Christopher Dube comes from a San indigenous community in the Tsholotsho District in Zimbabwe. He says there are only 13 persons left in his community who can still speak their mother tongue and only few written records of the language exist. The community is making an effort to write down the words and to teach the language to the younger children, hoping they will be able to keep the language alive.

This is only one snapshot of the information that was shared among the participants of the launch of the publication titled “United Nations Declaration on the Rights of Indigenous Peoples: A Manual for National Human Rights Institutions.” The publication, which was launched during a regional workshop in Cape Town, South Africa, is a joint effort of the UN Human Rights Office and the Asia Pacific Forum of National Human Rights Institutions.

“I will now bring all the information on the rights of indigenous peoples back home to my community,” said Dube. “I will show the village heads the publications we received and I will read to them, trying to explain what I learned.
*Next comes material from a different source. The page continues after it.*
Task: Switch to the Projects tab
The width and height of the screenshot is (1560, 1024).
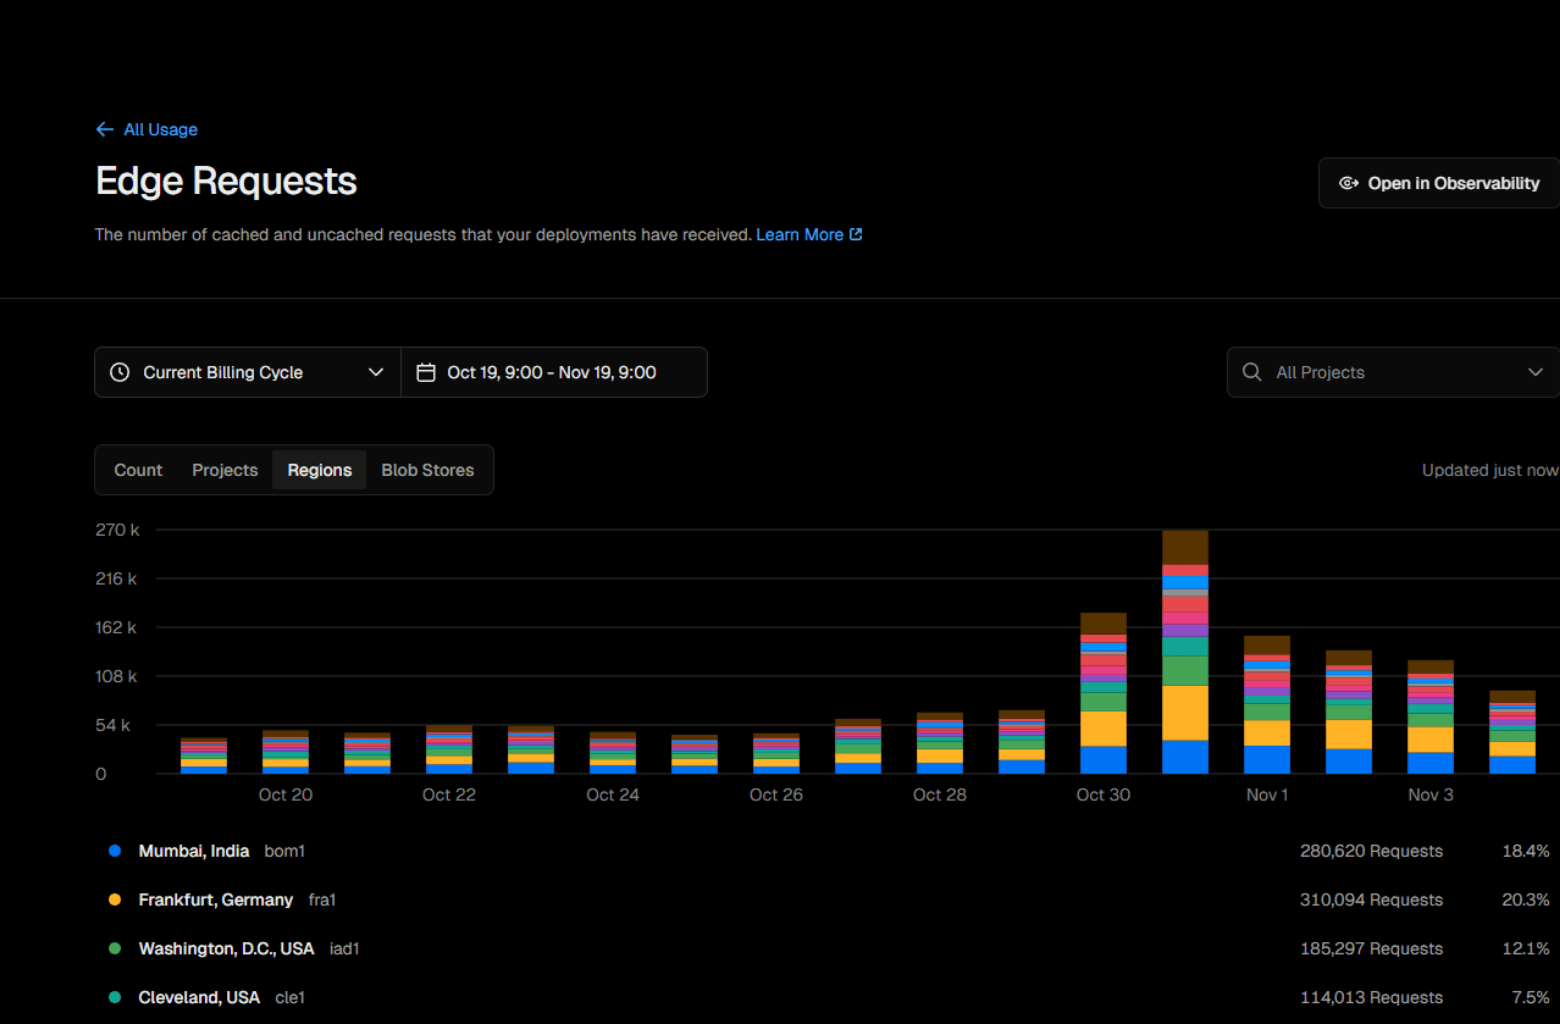Action: [225, 470]

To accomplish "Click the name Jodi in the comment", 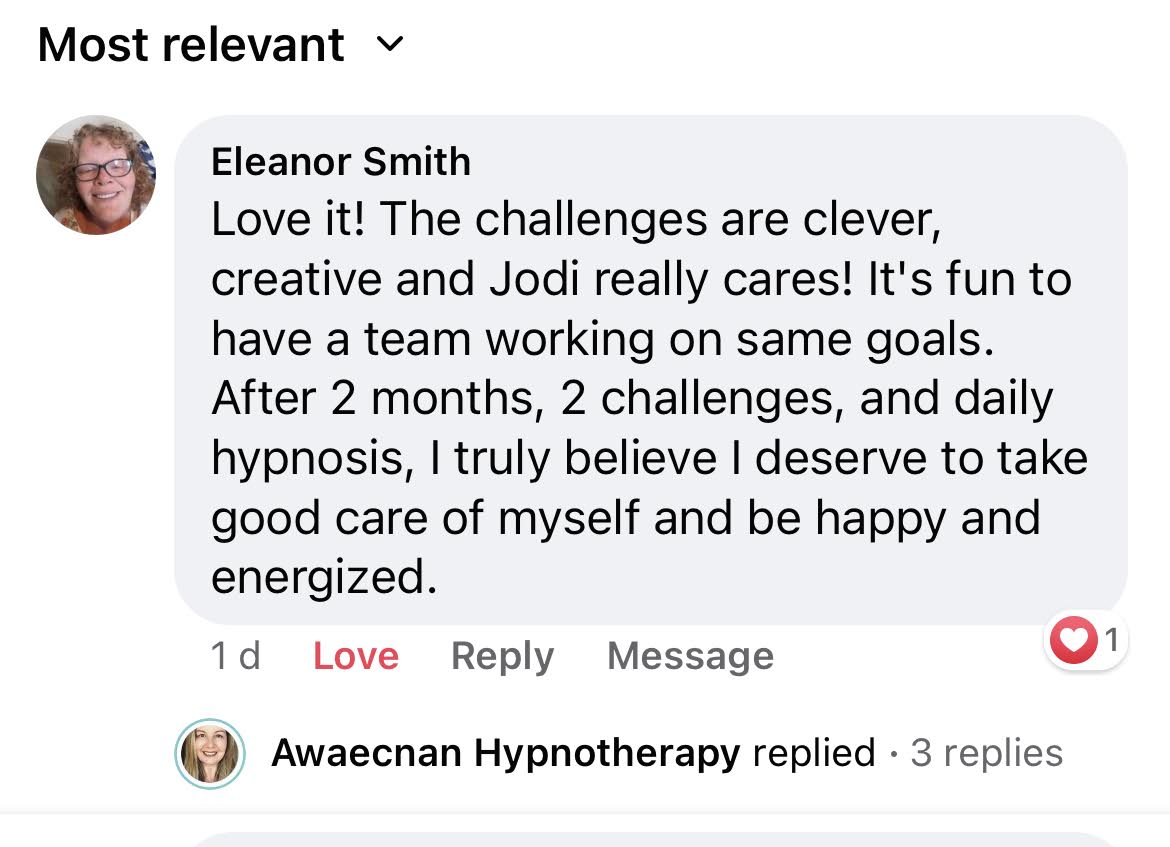I will point(534,280).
I learned a lot but there is still so much that needs to be done.”

During the workshop, participants were trained to better address indigenous peoples’ rights, including by learning how to strengthen cooperation with national human rights institutions (NHRIs) to handle complaints or work on public inquiries concerning indigenous land rights, for example.

Participants’ discussions on the publication’s usefulness brought its purpose to life: to guide and support the different national actors in their efforts to work with indigenous peoples to promote and protect their rights.

“National Human Rights Institutions have the duty to understand with whom they are working and to what purpose, when working with indigenous peoples’ rights. If [the NHRIs] have no sensitivity and understanding, they might work against these communities, even if they had the best of intentions,” emphasised Eileen Rakow from the Office of the Ombudsman of Namibia.

“Put yourself in the shoes of the indigenous peoples and then you can start to begin to understand their issues” is the motto that her Office uses in their activities focusing on the indigenous peoples of Namibia.

In addition to increasing their knowledge on who is considered indigenous and what are the rights of indigenous peoples, participants learned about good practices in the area of awareness-raising on the UN Declaration on the Rights of Indigenous Peoples, adopted by the UN General Assembly in 2007.

“National human rights institutions have a critical responsibility to advocate for the rights of indigenous peoples and to promote knowledge, understanding and implementation of the Declaration,” stressed Samia Slimane of the UN Human Rights Office. “This consultation provided the opportunity to share our knowledge and experience and identify ways we can work most effectively to better promote and protect the rights of indigenous peoples in Southern Africa and the wider region.”